Three former U.S. State Department officials told CBS News that they disagree sharply with the Biden administration’s policy toward Gaza, according to an episode of “60 Minutes” that aired on Jan 12.
Josh Paul, a former director of the department’s political and military affairs bureau, and Hala Rharrit, a former Arabic spokeswoman for the department in Dubai, told “60 Minutes” that they quit their jobs over U.S. policy toward Israel, while Andrew Miller said that he resigned as deputy assistant secretary of state for Israeli-Palestinian affairs for personal reasons.
Since leaving the department, Miller has become a vocal critic of U.S. Israel policy, and he and the other two guests accused Washington of being complicit in violations of international law.
Miller told “60 Minutes” that Israeli Prime Minister Benjamin Netanyahu received the message from Washington “that he was the one in the driver’s seat and he was controlling this, and U.S. support was going to be there, and he could take it for granted.”
Asked during the “60 Minutes” program when the war will end, Miller replied: “When Israel says it’s over.”
“There is a linkage between every single bomb that is dropped in Gaza and the U.S. because every single bomb that is dropped is dropped from an American-made plane,” Paul said in the interview.
“What is happening in Gaza would not be able to happen without U.S. arms,” Rharrit said. “That’s without a doubt.” She added that there is “palpable” anger throughout the Arab world.
Sen. Tom Cotton (R-Ark.) wrote that “60 Minutes,” which “recently hid Kamala’s transcript and doctored her interview to help her, runs a disgraceful hit job against Israel.”
“‘60 Minutes’ forgot that Hamas started the war, Hamas still holds American hostages and any damage in Gaza is the sole fault of Hamas,” he added.
The American Jewish Committee stated that it is “deeply disturbed” about the “60 Minutes” episode.
The segment is “the latest example of major news outlets recklessly reporting on Israel’s defensive war against Hamas, was shockingly one-sided, lacked factual accuracy and relied heavily on misguided information.”
“Perhaps most egregiously, the segment made almost no mention of Hamas’s actions that started this war, placing Palestinian civilians in Gaza in harm’s way for years by embedding weapons and other terrorist infrastructure in civilian areas,” the AJC stated.
“The segment only briefly referred to Hamas’s massacre on Oct. 7, 2023, described their fighters as ‘militants’ rather than terrorists, and even went so far as to elevate the outlandish notion that, following Hamas’s Oct. 7 attack, Israel should have sought to make peace with Hamas terrorists rather than act in self-defense,” it added.

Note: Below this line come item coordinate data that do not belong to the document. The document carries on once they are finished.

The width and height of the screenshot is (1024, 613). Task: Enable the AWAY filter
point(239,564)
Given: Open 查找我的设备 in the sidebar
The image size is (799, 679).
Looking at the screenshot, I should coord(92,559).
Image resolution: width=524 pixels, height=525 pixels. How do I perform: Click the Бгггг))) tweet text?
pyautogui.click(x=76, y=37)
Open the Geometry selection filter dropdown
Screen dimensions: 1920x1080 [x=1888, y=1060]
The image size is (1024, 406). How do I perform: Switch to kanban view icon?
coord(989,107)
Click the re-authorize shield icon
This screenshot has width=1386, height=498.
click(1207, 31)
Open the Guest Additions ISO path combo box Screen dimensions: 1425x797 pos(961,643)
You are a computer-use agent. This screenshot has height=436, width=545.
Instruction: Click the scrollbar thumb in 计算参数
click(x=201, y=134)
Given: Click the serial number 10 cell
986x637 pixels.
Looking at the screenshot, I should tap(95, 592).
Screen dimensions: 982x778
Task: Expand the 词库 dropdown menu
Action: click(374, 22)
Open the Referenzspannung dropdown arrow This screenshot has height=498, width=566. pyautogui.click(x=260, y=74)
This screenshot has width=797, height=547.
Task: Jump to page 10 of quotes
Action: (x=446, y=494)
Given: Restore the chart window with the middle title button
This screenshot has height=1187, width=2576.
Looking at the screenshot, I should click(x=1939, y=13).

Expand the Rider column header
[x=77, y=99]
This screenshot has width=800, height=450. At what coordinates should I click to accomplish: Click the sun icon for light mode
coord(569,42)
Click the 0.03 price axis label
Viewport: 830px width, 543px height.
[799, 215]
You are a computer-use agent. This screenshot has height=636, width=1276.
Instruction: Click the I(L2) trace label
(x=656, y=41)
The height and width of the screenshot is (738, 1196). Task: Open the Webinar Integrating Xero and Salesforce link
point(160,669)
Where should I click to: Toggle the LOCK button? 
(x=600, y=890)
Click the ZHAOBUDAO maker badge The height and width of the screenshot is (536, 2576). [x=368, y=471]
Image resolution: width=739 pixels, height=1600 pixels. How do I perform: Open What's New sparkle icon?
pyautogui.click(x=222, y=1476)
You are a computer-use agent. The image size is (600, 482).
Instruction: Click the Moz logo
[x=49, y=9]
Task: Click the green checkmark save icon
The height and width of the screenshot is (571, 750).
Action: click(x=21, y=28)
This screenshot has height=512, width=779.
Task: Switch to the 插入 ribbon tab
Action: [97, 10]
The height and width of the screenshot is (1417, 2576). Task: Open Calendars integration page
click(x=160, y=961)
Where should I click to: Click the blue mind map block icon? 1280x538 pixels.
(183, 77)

In response to a “60 Minutes” post on social media stating “U.S. support for the war in Gaza has put a target on America’s back, says Hala Rharrit, a former State Department official,” the conservative columnist Karol Markowicz wrote that “if we just do what the Islamists say, they wouldn’t have to hurt anyone.”
“So we should support the people who kidnap Americans and chant ‘death to America’?” wrote Philip Klein, editor of National Review Online. “If you ever needed more evidence that the State Department needs to be gutted by Marco Rubio.”